The Los Angeles Times reported that CalPERS wrote off its 26.5% stake in Stuyvesant Town and Peter Cooper Village last year as the complex of 56 buildings with 11,000 rental units struggled under its $4.4-billion in debt and the impact of the down economy. Purchase of the development was considered the biggest deal ever in the U.S. for a single piece of residential property.

At the time it made the investment, CalPERS estimated it would enjoy a 13.5%-return over seven years.

“This was one of our investments when the real estate market was peaking during 2005 and 2006,” Clark McKinley, a CalPERS spokesman, told the Times. “Performance was negatively affected by the aftershock of the market collapse.”

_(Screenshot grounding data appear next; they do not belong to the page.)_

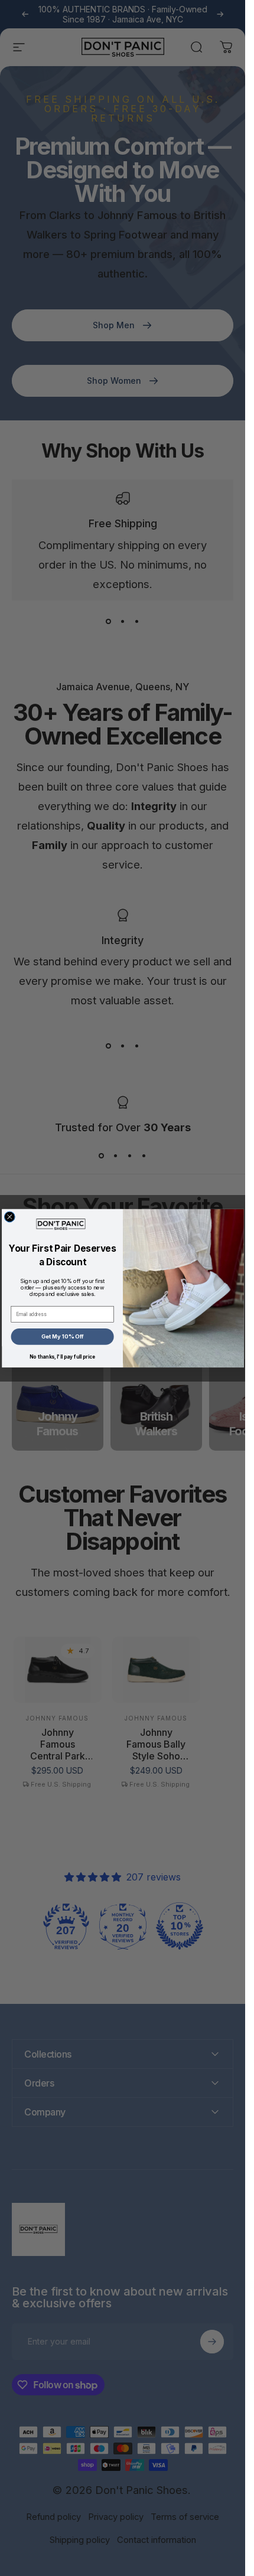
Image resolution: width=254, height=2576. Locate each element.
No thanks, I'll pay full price (62, 1357)
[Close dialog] (9, 1216)
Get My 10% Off (62, 1336)
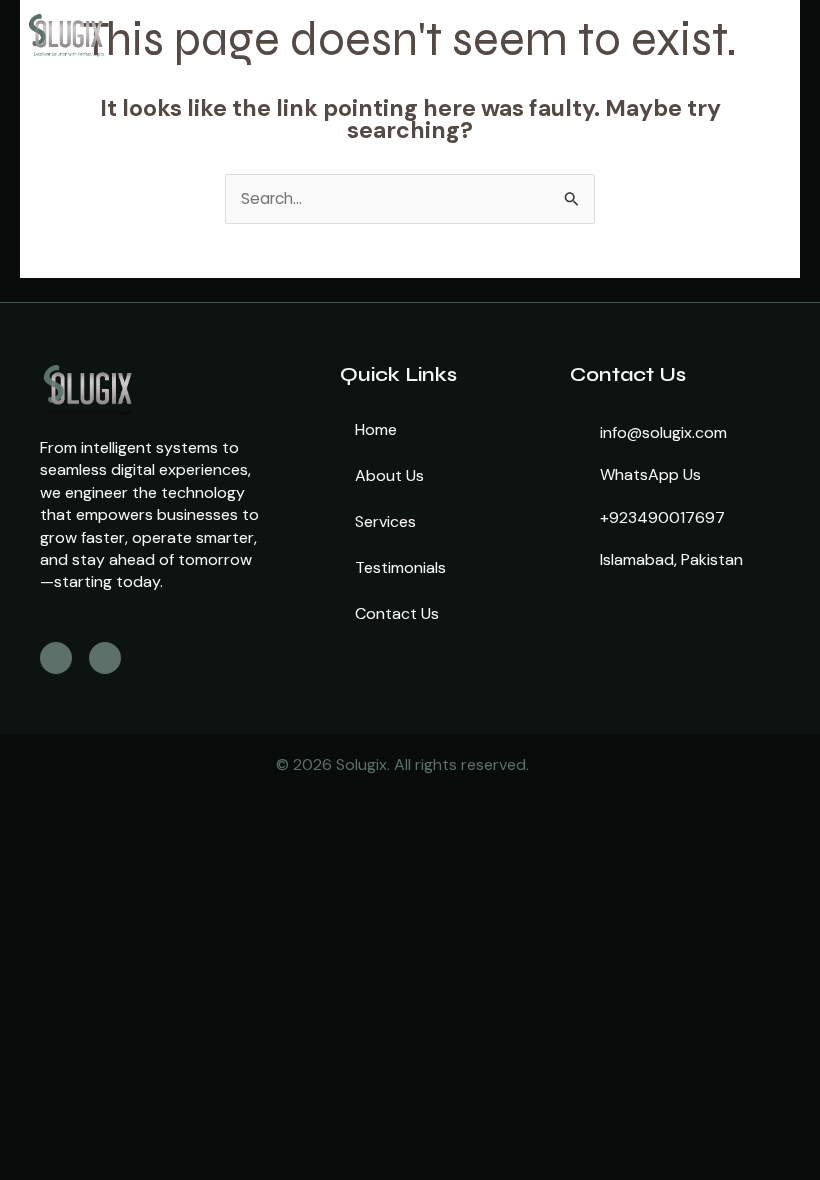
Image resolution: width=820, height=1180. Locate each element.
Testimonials (400, 567)
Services (385, 521)
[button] (586, 33)
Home (376, 429)
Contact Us (397, 613)
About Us (389, 475)
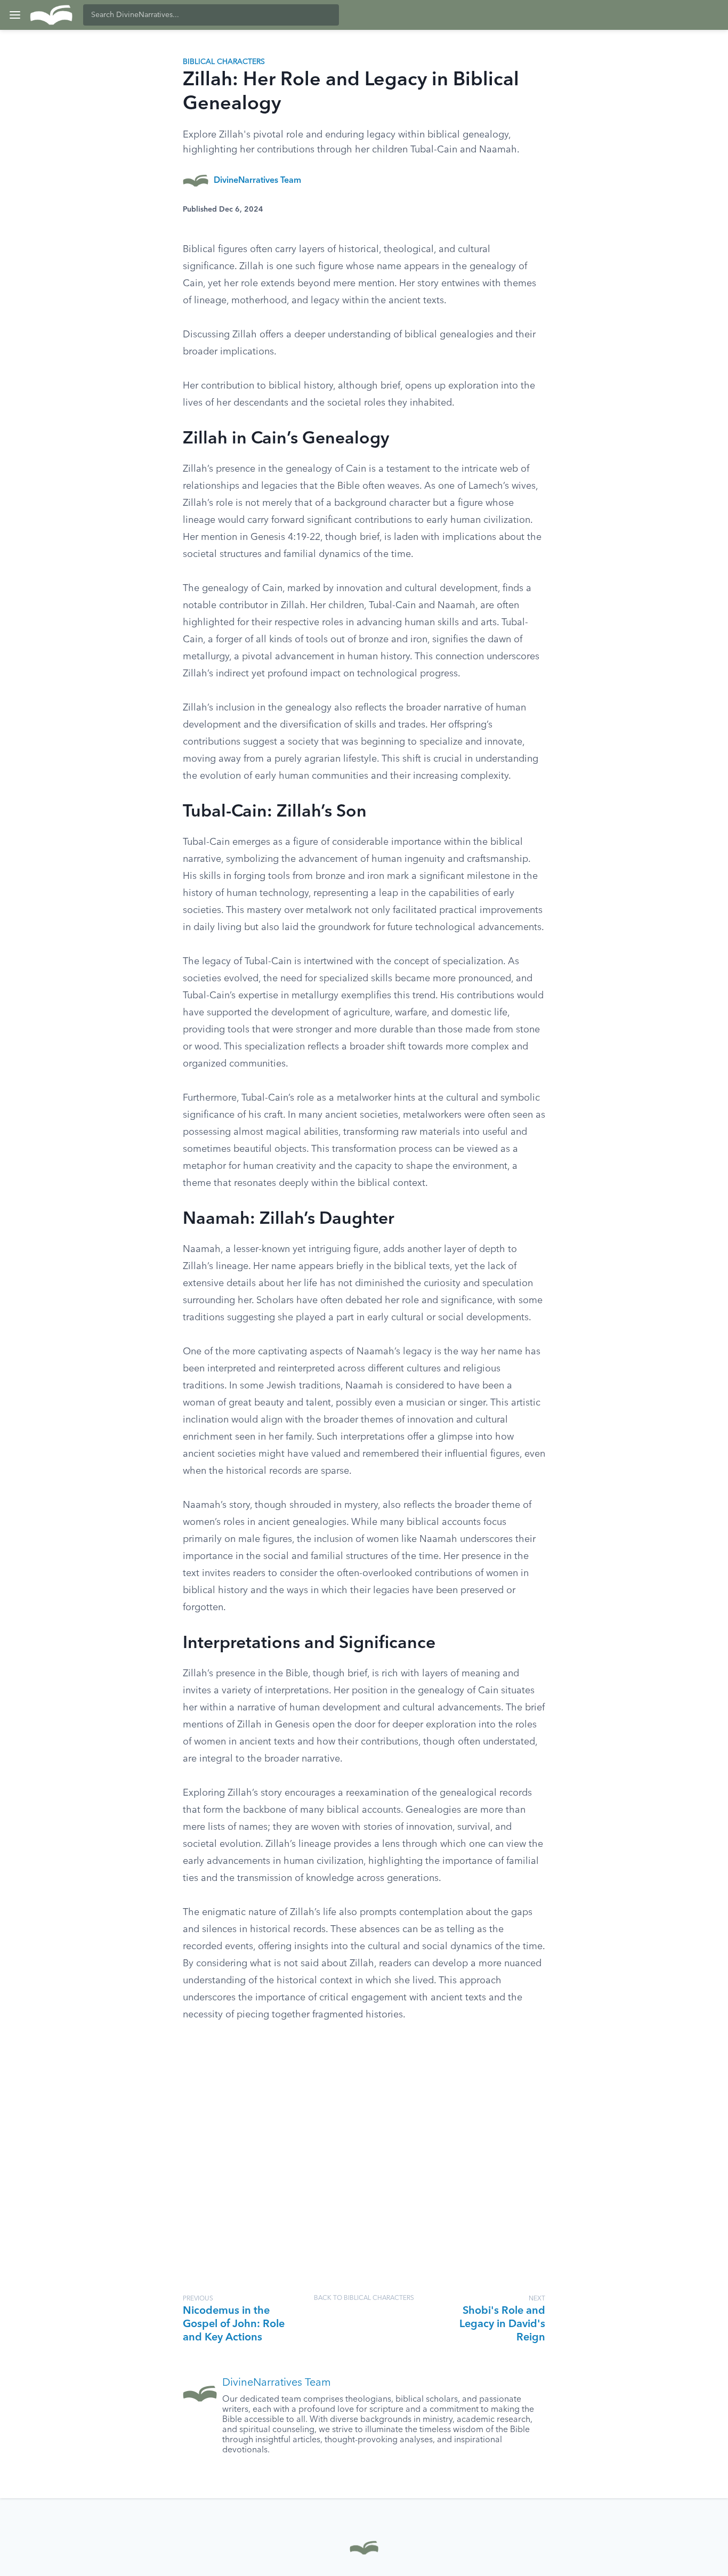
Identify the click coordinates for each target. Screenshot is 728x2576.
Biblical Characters (224, 62)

According to The Times, the value of CalPERS’ real estate portfolio dropped by 47.5%, spurring CalPERS to drop some real estate advisers and to write down many of its holdings to zero market values (see CalPERS to Terminate Managers over Real Estate Losses).

Returning the development to its creditors was considered an alternative to foreclosure proceedings (see Pension-Backed NYC Investment could be in Foreclosure by 2010).  CalPERS was not the only large pension fund with a stake in the Stuyvesant project (see Fla. Pension’s NYC Real Estate Deal Goes Sour).